Boyd, who PFF said was second behind only Super Bowl MVP Cooper Kupp in yards after catch in the slot last season, tried to do exactly that. Burrow went to him over the middle and cornerback David Long was waiting for him at about the 47. About two yards shy. Boyd knew he had to make a move to make it. He did, but he made it before he caught the ball and dropped it.
"I was looking up the field trying to get that first down, man. It just came back and bit me in the ass. It always catches up you," Boyd says. "Just that one time. You kind of nonchalant it, thinking you're automatically going to catch it and do what you always do. Things don't really work that way. That's why you always take the details on. Stay focused. Do the little things right.
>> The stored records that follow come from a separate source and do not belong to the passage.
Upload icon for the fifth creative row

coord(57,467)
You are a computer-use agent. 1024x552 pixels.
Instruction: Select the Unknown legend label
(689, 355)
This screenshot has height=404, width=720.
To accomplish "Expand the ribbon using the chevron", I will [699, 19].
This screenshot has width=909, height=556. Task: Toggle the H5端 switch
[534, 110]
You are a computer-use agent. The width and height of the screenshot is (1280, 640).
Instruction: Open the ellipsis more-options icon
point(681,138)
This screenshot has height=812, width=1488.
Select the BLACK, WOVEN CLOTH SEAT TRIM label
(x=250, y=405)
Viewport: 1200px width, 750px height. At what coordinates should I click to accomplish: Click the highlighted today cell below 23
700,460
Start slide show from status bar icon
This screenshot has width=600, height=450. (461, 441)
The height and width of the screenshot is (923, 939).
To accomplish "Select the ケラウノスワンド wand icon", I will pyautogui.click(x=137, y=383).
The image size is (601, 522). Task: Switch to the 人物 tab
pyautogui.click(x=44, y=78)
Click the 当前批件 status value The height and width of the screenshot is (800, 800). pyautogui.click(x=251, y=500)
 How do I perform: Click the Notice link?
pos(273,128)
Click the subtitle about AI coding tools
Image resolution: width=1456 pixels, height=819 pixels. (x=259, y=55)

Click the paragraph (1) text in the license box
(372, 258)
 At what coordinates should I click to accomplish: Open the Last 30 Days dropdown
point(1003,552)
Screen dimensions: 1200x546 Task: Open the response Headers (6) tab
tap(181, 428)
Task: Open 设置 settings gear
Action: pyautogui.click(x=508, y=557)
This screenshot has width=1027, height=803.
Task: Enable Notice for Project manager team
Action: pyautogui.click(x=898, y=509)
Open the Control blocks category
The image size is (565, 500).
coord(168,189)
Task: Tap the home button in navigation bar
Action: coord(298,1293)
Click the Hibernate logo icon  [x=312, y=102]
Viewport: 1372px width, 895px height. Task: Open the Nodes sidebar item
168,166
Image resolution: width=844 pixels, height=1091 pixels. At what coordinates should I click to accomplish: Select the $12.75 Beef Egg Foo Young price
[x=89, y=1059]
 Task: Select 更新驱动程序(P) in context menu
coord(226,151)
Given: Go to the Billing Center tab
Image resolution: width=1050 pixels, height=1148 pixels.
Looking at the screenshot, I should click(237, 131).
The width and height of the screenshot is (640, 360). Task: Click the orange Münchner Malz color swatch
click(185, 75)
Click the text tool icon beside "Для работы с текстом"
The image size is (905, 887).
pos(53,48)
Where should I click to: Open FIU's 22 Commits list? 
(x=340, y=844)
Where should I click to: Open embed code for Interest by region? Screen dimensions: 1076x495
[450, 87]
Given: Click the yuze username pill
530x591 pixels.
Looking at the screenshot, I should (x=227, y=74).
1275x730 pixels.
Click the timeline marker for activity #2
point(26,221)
"It was a huge time in the game. Maybe I get the first down, maybe not. But I'm so confident in Joe and so are our coaches and our team, we would have had (fourth) and two. Manageable. And more than likely we would have went for it if we didn't get it. That one thing doesn't take away what I've done the whole year … I don't let things like that decide who I am as a man and how I go about my business. I took it a little hard for sure. We ended up losing. But I'm a straight forward guy and I'm going to shake it off and go to the next."
That means staying positive, staying upbeat. Always looking up the field. Did you see the Bengals open the season for the first time ever against the Steelers?
"I love that," Boyd says. "Especially playing them here."
Straight forward and straight ahead.
That's where Boyd thinks his game is. Where it should be. He turns 28 during the bye (when he gets 400, he'll be a few months older than Green was) and he's working on those details.
"The hots (reads), my splits," Boyd says. "Figuring out ways how I can win more easily than just going out there."
It gets no better than when you have a quarterback that has the same enormous belief in your acumen that you have in his. Boyd calls Burrow "a magician."
"He's so good at diagnosing. He always knows where he's going with the ball. You can't play man against him."
Burrow on Boyd: "What's underrated about him is he doesn't always verbalize it, but he's very good at understanding what's asked of him on every route."
Every route.
During the whirlwind offseason, Tonya couldn't make it the night of Clairton youth football banquet, where he made a special guest appearance. But she heard all about it. How he stayed for as long as there was a kid asking to take a picture with him.
Like Burrow says.
"He understands the nuances of the position."